UCB announced data being presented at the American Epilepsy Society (AES) Annual Meeting, taking place December 1-5 in Orlando, Florida, that focus on the real-world experiences of people living with rare epilepsy syndromes and their caregivers, in addition to several other presentations of clinical data evaluating the efficacy, safety and tolerability of FINTEPLA as a treatment for seizures associated with Dravet syndrome (DS) and Lennox-Gastaut syndrome (LGS). People living with a severe group of rare epilepsies called developmental and epileptic encephalopathies (DEEs), including DS and LGS, experience frequent and prolonged seizures, significant behavioral and developmental delays, movement and balance issues, and sleep difficulties.4 These ongoing challenges can create significant obstacles for both patients and their caregivers, as the conditions often require consistent and lifelong management to mitigate the dangerous side effects and detrimental impacts on quality of life. A critical element of care for people living with epilepsy and rare epilepsy syndromes is the continuous management of risk related to sudden unexpected death in epilepsy (SUDEP), a leading disease-related cause of mortality among people living with epilepsy, affecting approximately one in 1,000 adults with epilepsy yearly and one in 150 for those with inadequate seizure control.7 A systematic literature review of studies found a gap between what people living with epilepsy and their caregivers want regarding information about SUDEP and the information shared with them by their neurologists.

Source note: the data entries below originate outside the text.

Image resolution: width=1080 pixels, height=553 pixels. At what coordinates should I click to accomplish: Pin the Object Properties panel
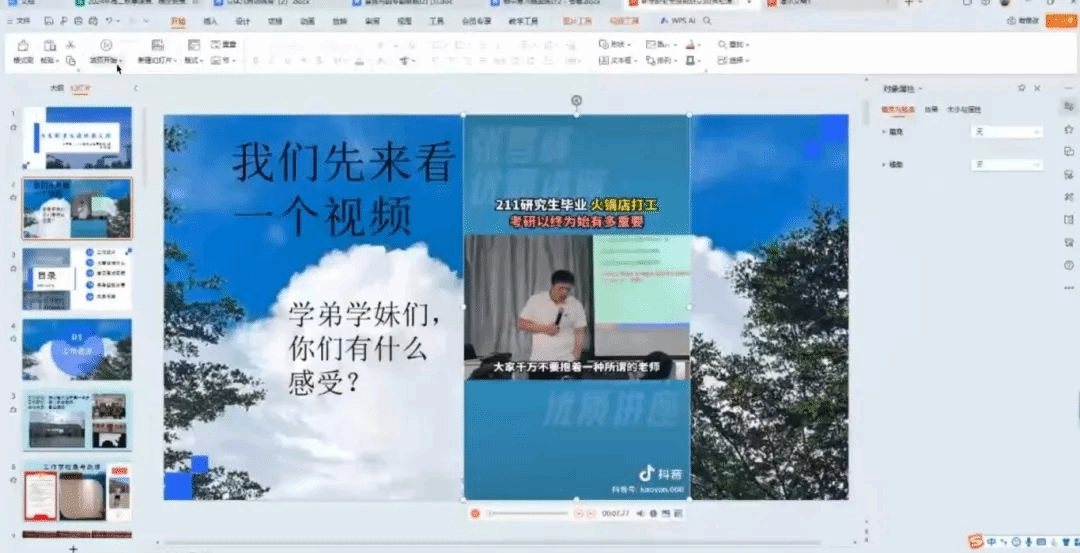[x=1021, y=89]
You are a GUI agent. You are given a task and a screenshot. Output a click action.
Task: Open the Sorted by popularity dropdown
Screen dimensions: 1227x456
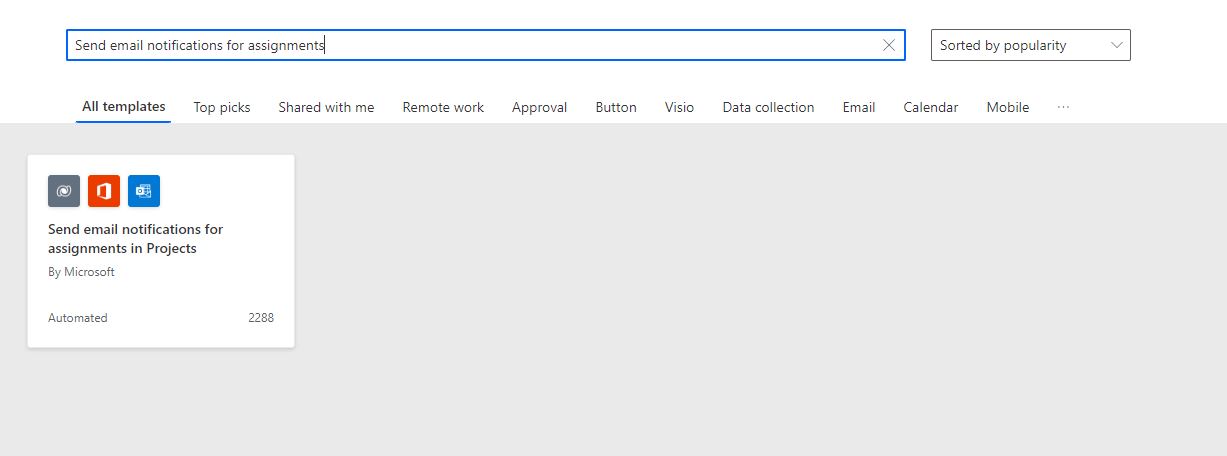[x=1030, y=45]
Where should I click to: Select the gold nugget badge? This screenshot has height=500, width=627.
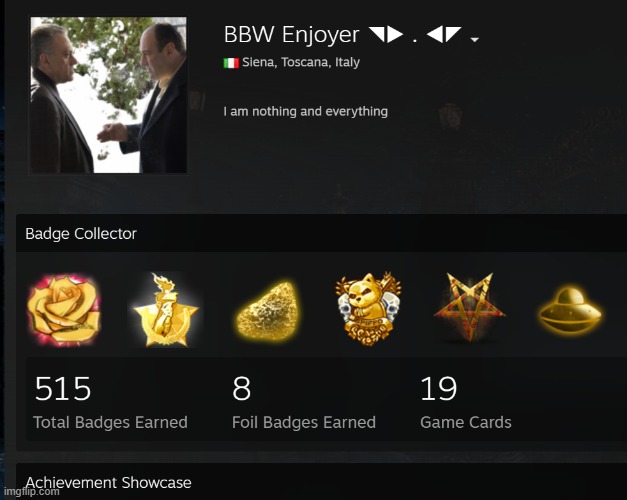(x=268, y=311)
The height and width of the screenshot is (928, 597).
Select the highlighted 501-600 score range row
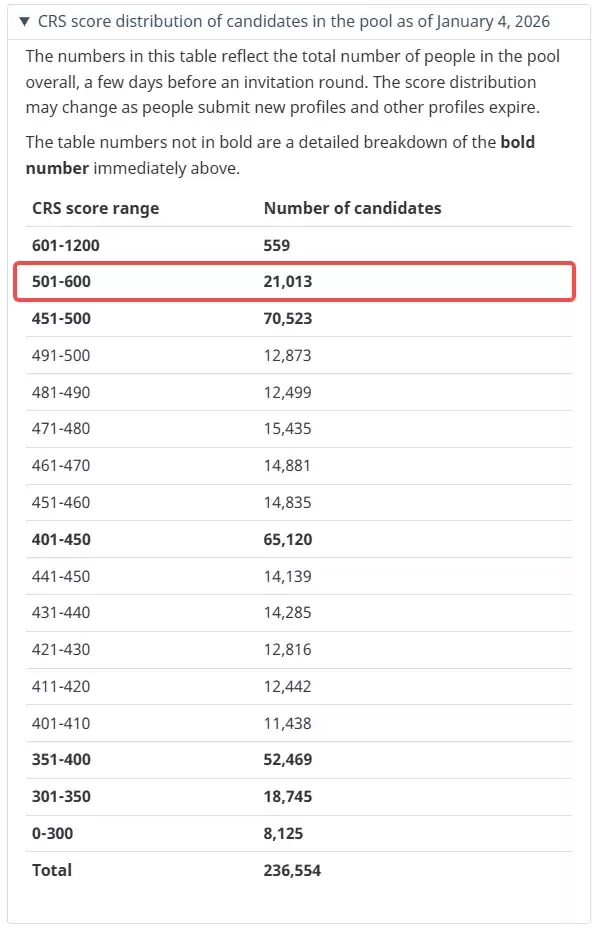point(294,282)
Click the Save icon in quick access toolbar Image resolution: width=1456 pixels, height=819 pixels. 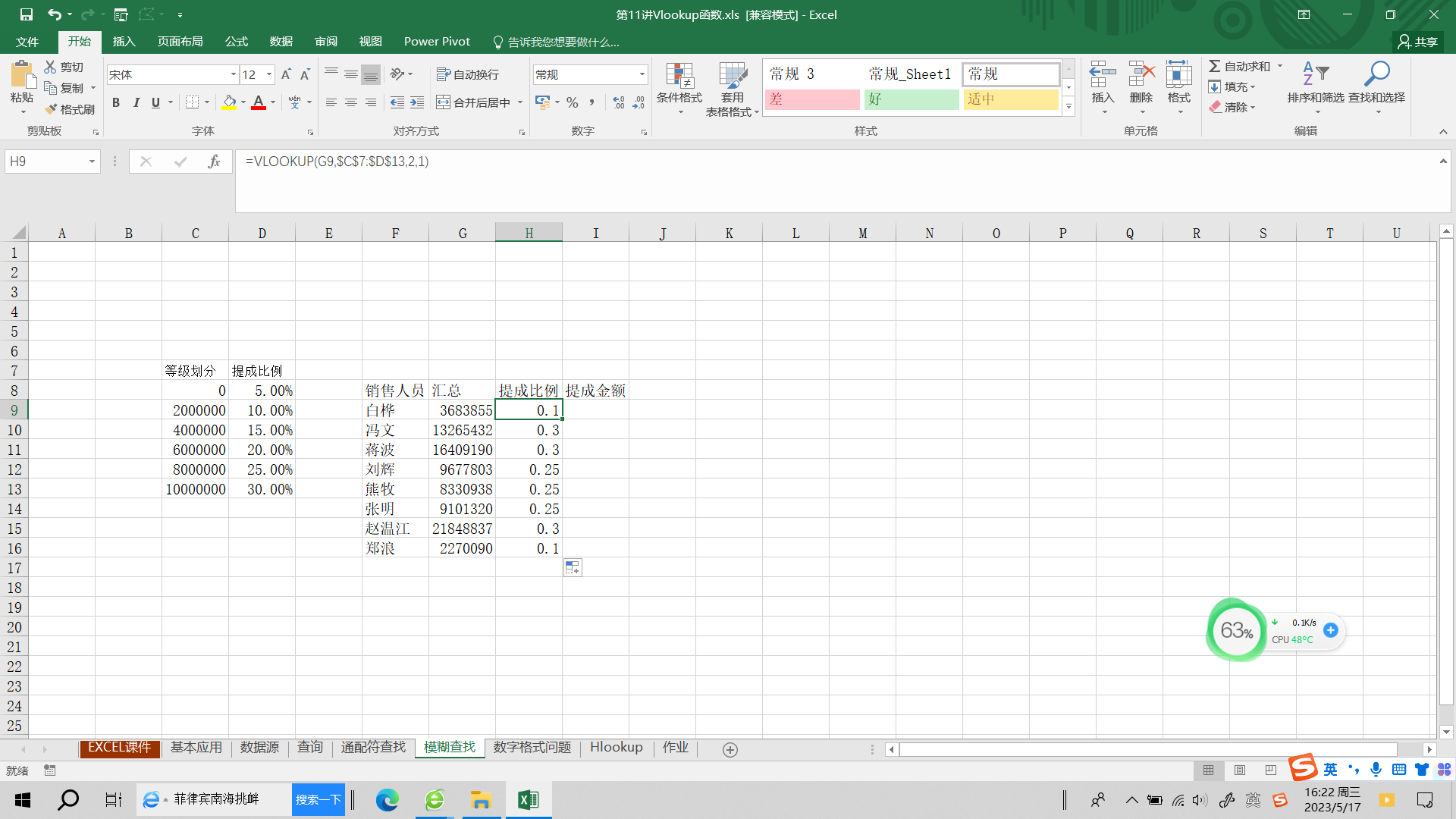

While many neurologists reported not actively discussing SUDEP to avoid causing fear or negative emotions, data show that patients and caregivers want to have more proactive discussions about SUDEP to provide them with the opportunity to take preventive measures. Increasing education for people with epilepsy and their caregivers about SUDEP, as well as providing neurologists with support and training to become initiated at initiating these difficult discussions, are critical to help build a trusting partnership to enhance epilepsy management and, in turn, reduce the risks of SUDEP. In addition to the other accepted posters at AES, UCB will present additional clinical data on FINTEPLA.

FINTEPLA is indicated for the treatment of seizures associated with Dravet Syndrome (DS) and Lennox theGastaut syndrome (L GS) in patients 2 years of age and older. FINTEPLA is available only through a restricted distribution program called the FINTEPLA REMS. Echocardiogram assessments are required before, during, and after treatment with FINTEPLA. FINTE PLA is available only through a restricted program called the FINTEPLA RemS.